La Nazione del 19 luglio 1938.
In marcia coi legionari senesi

Alle ore dodici del giorno 23 giugno la compagnia è completamente imbarcata. Il "S.Nicola" e il "Tana" ondeggiano sulle acque tranquille iridate dal sole. Tra il silenzio profondo, dalla corona di colli dolcemente digradanti sul lago, Colombo e le sue caravelle tornano alla mia mente. Mancano solo le vele, onde il quadro sia completo, perchè da quella schiera di caschi e dal lucchicio di fucili, sorga il grido di "Terra! Terra!". Due indigeni osservano curiosi il movimento insolito; scialla a mo' di toga, gambe nude, braccia nude.

Sul "Tana"


Uno scoppiettio di motori ora, un movimento vorticoso di acque smosse, una scia lunga ed argentea, e Gorgorà, regina del Tana, già biancheggia alle nostre spalle. La prora ardita si innalza e si abbassa, scavando un solco. Si va verso l'altra sponda, portando il ricordo di giorni che furono e con l'ansia velata di ciò che ci attende. Il "Bucintoro", motoscafo grosso e veloce, sul quale mi trovo imbarcato, striscia leggero, quasi volesse protendere il suo scafo ad un folle volo. Corrono con noi i monti che si perdono all'orizzonte, dall'una e dall'altra parte, mentre il lago si allarga e si allunga in un ampio respiro.
Si va, la brezza che lieta ci sbatte sulla fronte, il sole che cangia il fluido dai mille colori, il ritmare possente del motore. Si va, tra rimpianti e ricordi, tra nostalgie e visioni, tra pensieri che attanagliano la mente, che toccano il cuore. Per ore e ore, nella calma di mezzogiorno, con l'occhio fisso verso una meta. Anche un canto sorto come tempesta, si smorza, si perde, tace.

--------------------------------------------------

Prosegui l'articolo «In marcia coi legionari senesi», riprendendo subito dopo l'ultima frase dell'estratto. I dati riportati qui sotto non servono.

§ Contenuto dei dati:

--------------------------------------------------

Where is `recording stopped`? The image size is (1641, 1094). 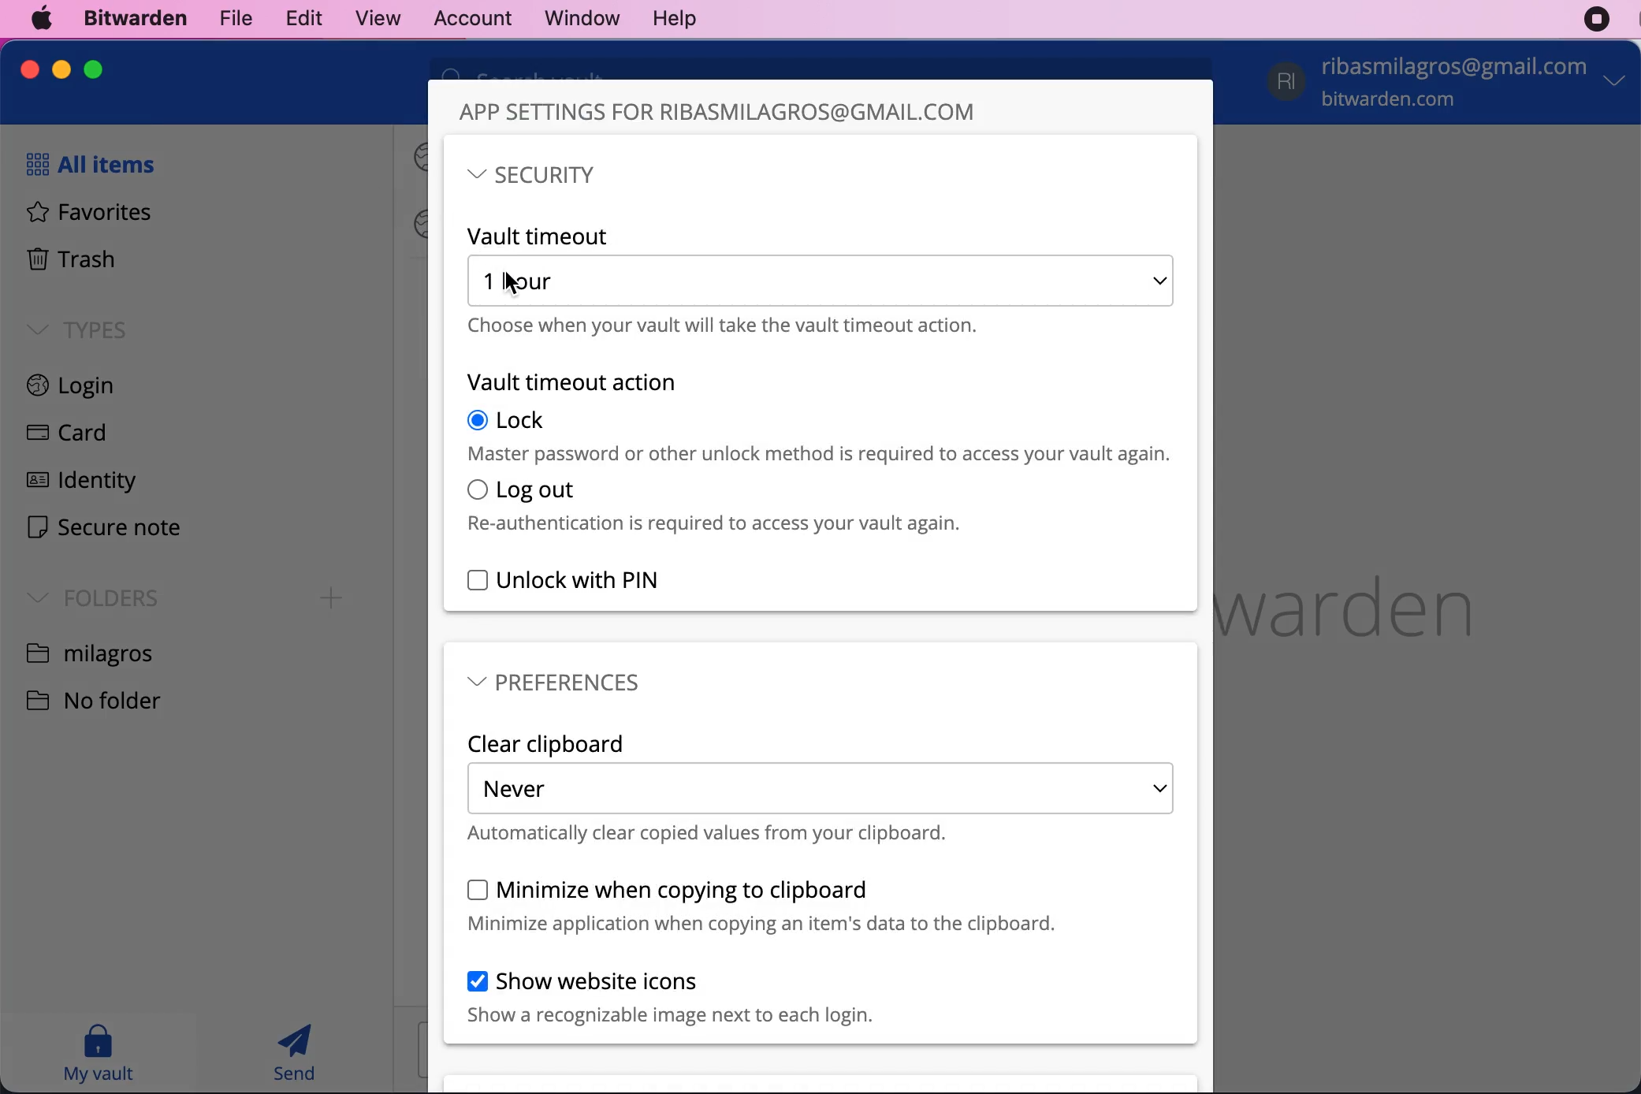 recording stopped is located at coordinates (1597, 20).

--------------------------------------------------

§ Risposta al compito:
Bahar-Dar


Per ore e ore, nella calma del mezzogiorno, con l'occhio fisso verso una meta. Sulla nostra destra, vicino, in una vegetazione lussureggiante, ci viene incontro, ora, l'isola delle Vergini. Altre, più piccole e montuose, appaiono e scompaiono velocamente. Già si profila la penisola di Zeghiè, dove spontanea, per una estensione enorme, la pianta del caffè cresce rigogliosa. Le coste si avvicinano, delineandosi alla nostra vista in tutta la loro grandezza. Nuvole nere vagano nel cielo e corrono. Ecco le sorgenti del Nilo Azzurro, tra una foresta di alberi d'alto fusto, tra liane ondeggianti ed intriganti; eccolo, un punto, piccolo prima, grosso poi, sulle sponde di fronte. Fende la prora lentamente le acque e un canto, fra il fragore del tuono, si innalza da cento petti.
"Sul Lago Tana - mentre la notte si avvicina - senti cantar "Faccetta nera" - per chi combatte e per chi muor".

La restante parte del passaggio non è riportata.